In the dog days of summer, the Toronto real estate market was not as hot as the previous year, driven by rising borrowing costs, economic uncertainty, and limited inventories available in the housing industry. According to the Toronto Regional Real Estate Board (TRREB), residential property sales tumbled slightly more than five percent year-over-year in August, totalling 5,294 units. Within detached homes, sales declined at an annualized pace of 11.2 per cent in August, with 451 units exchanging hands. Semi-detached properties also experienced a drop in sales, totalling nearly 13 per cent with 138 transactions.

Townhomes and condominiums enjoyed a robust 15.6 per cent and 6.5 per cent year-over-year increase in August.

Despite the drop in sales activity, prices remained elevated. Detached home prices advanced nearly three percent to $1.416 million, semi-detached prices swelled 6.9 per cent to $1.067 million, and townhome costs jumped close to four per cent to $935,800. Condo units slipped 0.9 per cent to $705.572, TRREB figures reveal.

“In the short term, we will likely continue to see some volatility in terms of sales and home prices, as buyers and sellers wait for more certainty on the direction of borrowing costs and the overall economy,” said TRREB president Paul Baron in a statement.

With the lacklustre performance to finish the summer, does this mean prospective homebuyers might come across detached homes located in affordable and undervalued areas? If so, where can households potentially find these listings?

Bathurst Manor: Affordable and Undervalued

For many young professionals and families searching for affordability and an undervalued property in the Toronto real estate market, one area of the central core that has been a popular destination for years is Bathurst Manor and Clanton Park. Prospective homeowners will see a wide array of bungalows and two-story residential properties throughout the Bathurst Manor and Clanton Park neighbourhoods.

The average price for detached homes sold in this part of the city is about $1.7 million, the lowest average price point in the central core. In the first half of 2023, the area enjoyed a modest increase in homebuying activity compared to the same time a year ago. Despite fewer detached home sales in 95 per cent of surveyed markets in August, Bathurst Manor and Clanton Park were two of the few places to buck this trend in the housing market, with sales climbing 1.4 per cent.

Indeed, for those individuals who are price-conscious, Bathurst Manor and Clanton Park maintain a larger supply of detached properties situated on 50-foot lots, providing modest price relief for buyers.

Moreover, market analysts note that Bathurst Manor and Clanton Park can potentially increase the home’s value in the future through demolition or renovation, particularly if housing stocks do not improve in the Toronto housing market anytime soon.

Based on the latest real estate association data, this is likely to be the new normal for a while. While the latest numbers show that new residential listings were up a little more than one per cent month-over-month in August, they are down year-to-date.

And industry leaders note that governments are not showing signs of doing what is necessary to bolster supply, leaving prices to maintain their upward trajectory, especially in the downtown core.
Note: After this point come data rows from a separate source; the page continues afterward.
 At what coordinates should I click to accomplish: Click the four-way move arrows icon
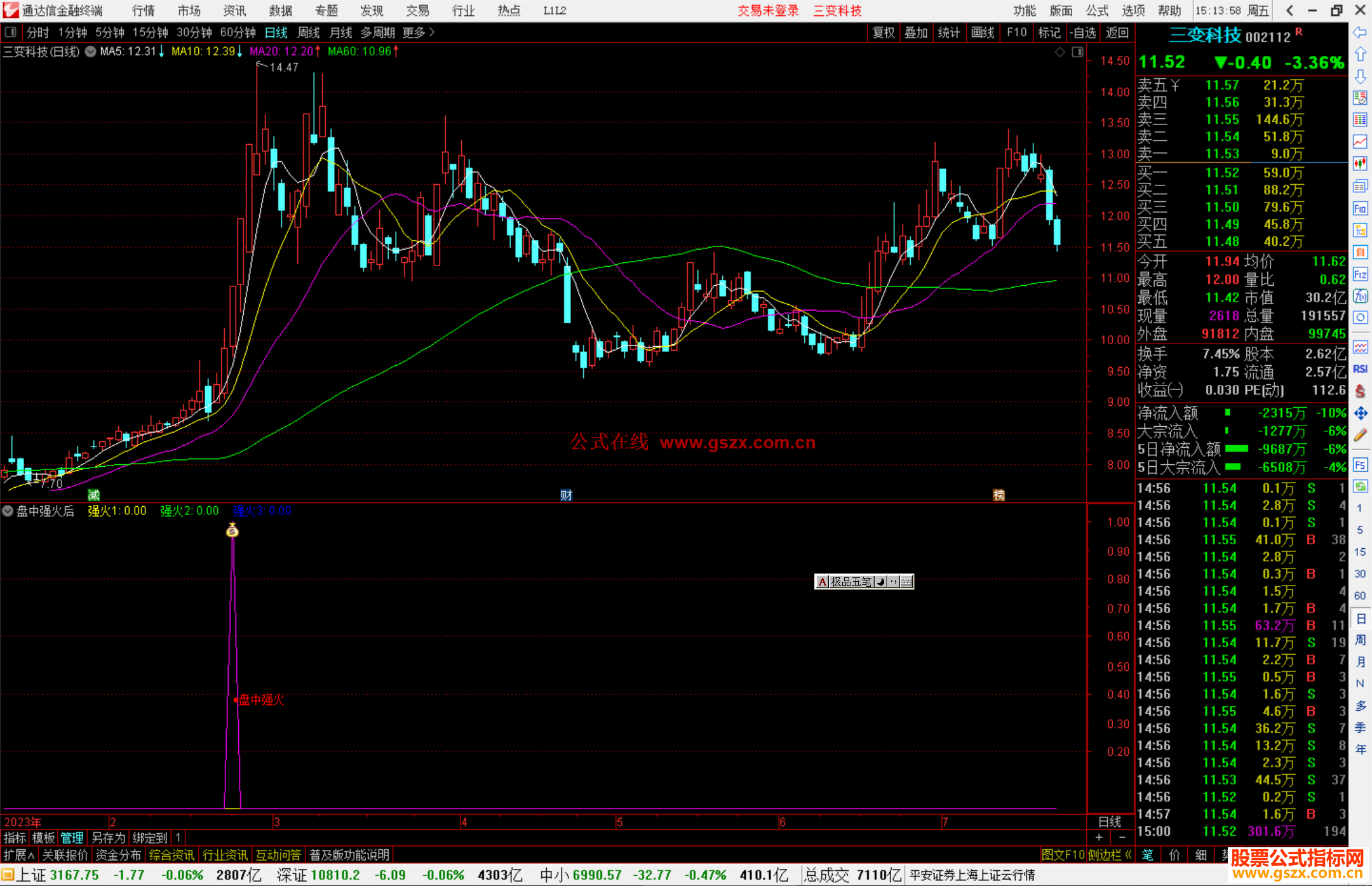pos(1360,413)
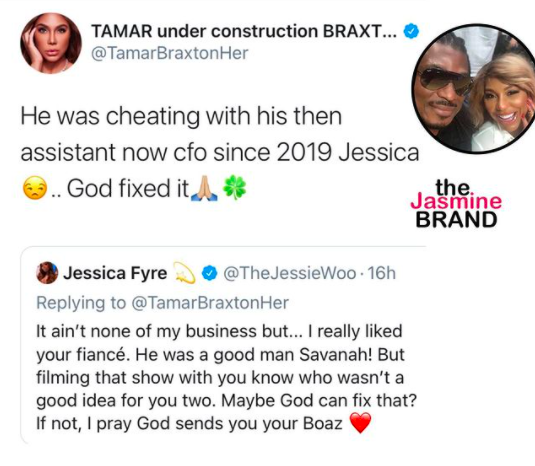Open the @TamarBraxtonHer handle under display name
This screenshot has width=535, height=466.
pyautogui.click(x=170, y=53)
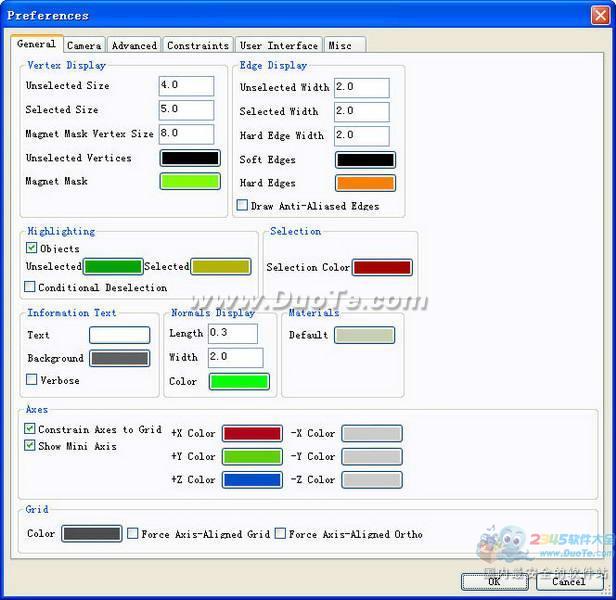
Task: Click the green Magnet Mask color swatch
Action: [x=190, y=181]
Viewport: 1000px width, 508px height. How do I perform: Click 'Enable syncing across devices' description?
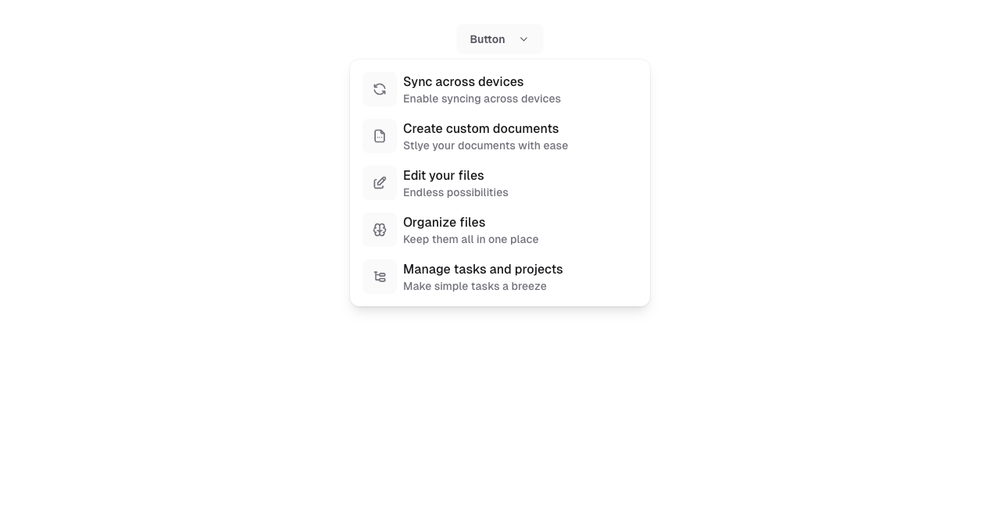(482, 99)
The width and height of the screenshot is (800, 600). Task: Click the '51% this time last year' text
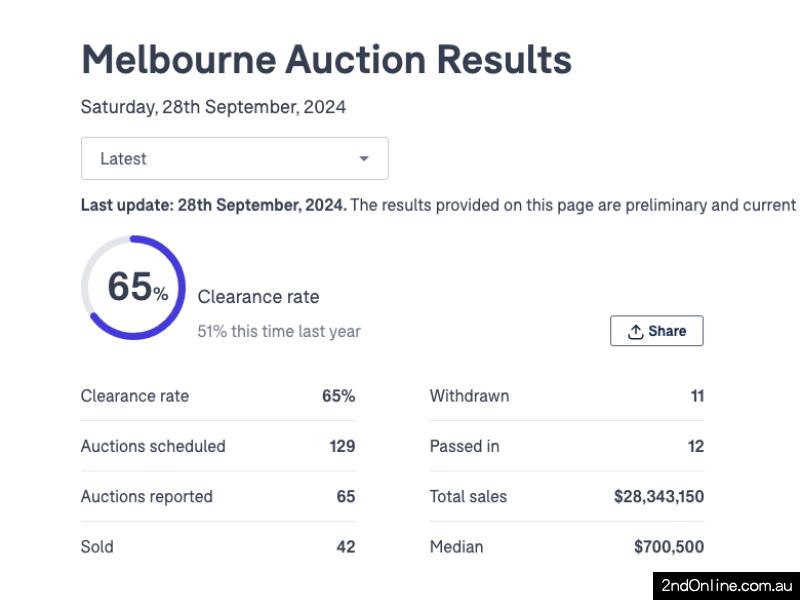[x=279, y=332]
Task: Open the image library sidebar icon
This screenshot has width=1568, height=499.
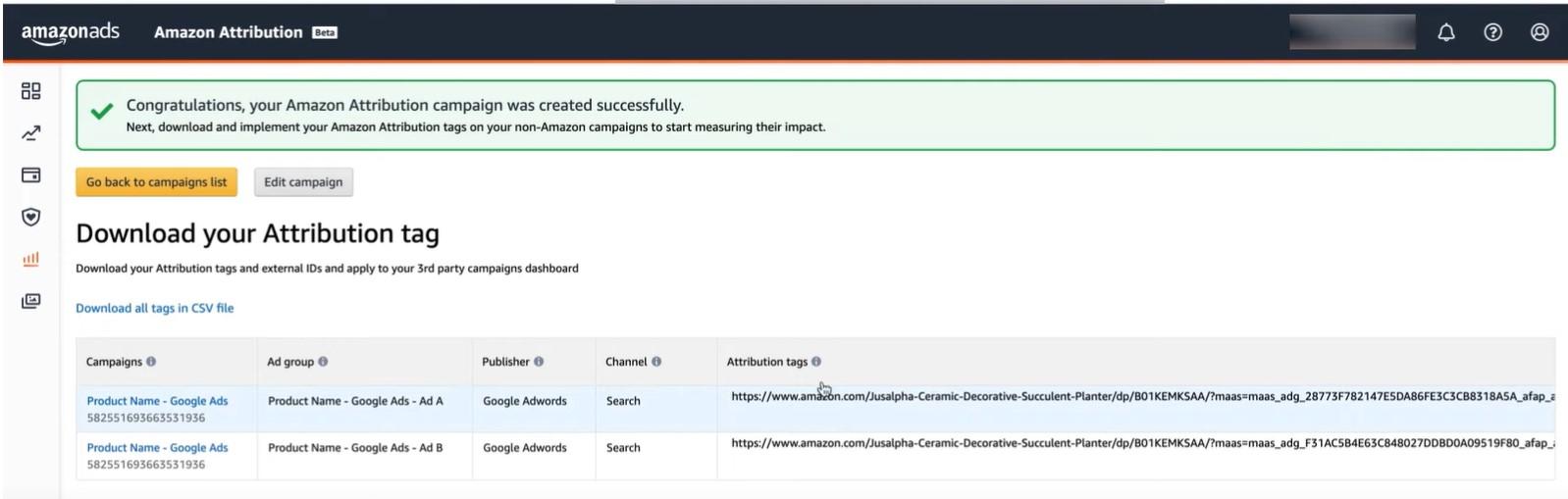Action: point(31,301)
“All three levels of government need to be focused on the key issue impacting affordability in the GTA: lack of supply,” said TRREB CEO John DiMichele in a statement. “Right now, there continues to be a policy mismatch between population growth through immigration and temporary migration and bringing online enough housing to accommodate this population growth. If we can’t house newcomers, they will look elsewhere, and Canada and the GTA will lose its competitive edge on the global stage.”

Supply Continues to be the Main Issue

This year, many headlines have spotlighted just how dire the supply situation has become in North America’s fourth-largest city and the rest of the country. In the spring, the Canada Mortgage and Housing Corporation (CMHC) warned that prices could accelerate again due to an “alarming” shortage of new construction.

From the Toronto Star:

“In Toronto the report forecasts between 28,500 and 33,500 housing starts for this year, 60,000 to 74,000 sales, and an average MLS price of $1.043 to $1.107 million.

CMHC economist Dana Senagame said that in pockets of the GTA’ anecdotally at least we’ve heard reports of properties being sold within hours of being listed and bidding wars.’ Buyers who’ve been holding back may now be more comfortable making a purchase. But overall, ‘the market is still very, very unaffordable.’”

Be it Canada or downtown Toronto, supply is failing to keep up with demand. If the reports are accurate and homebuyers are snatching homes that have erected for-sale signs on their properties as fast as you can say the Toronto Blue Jays, prices are unlikely to come down to their pre-pandemic levels.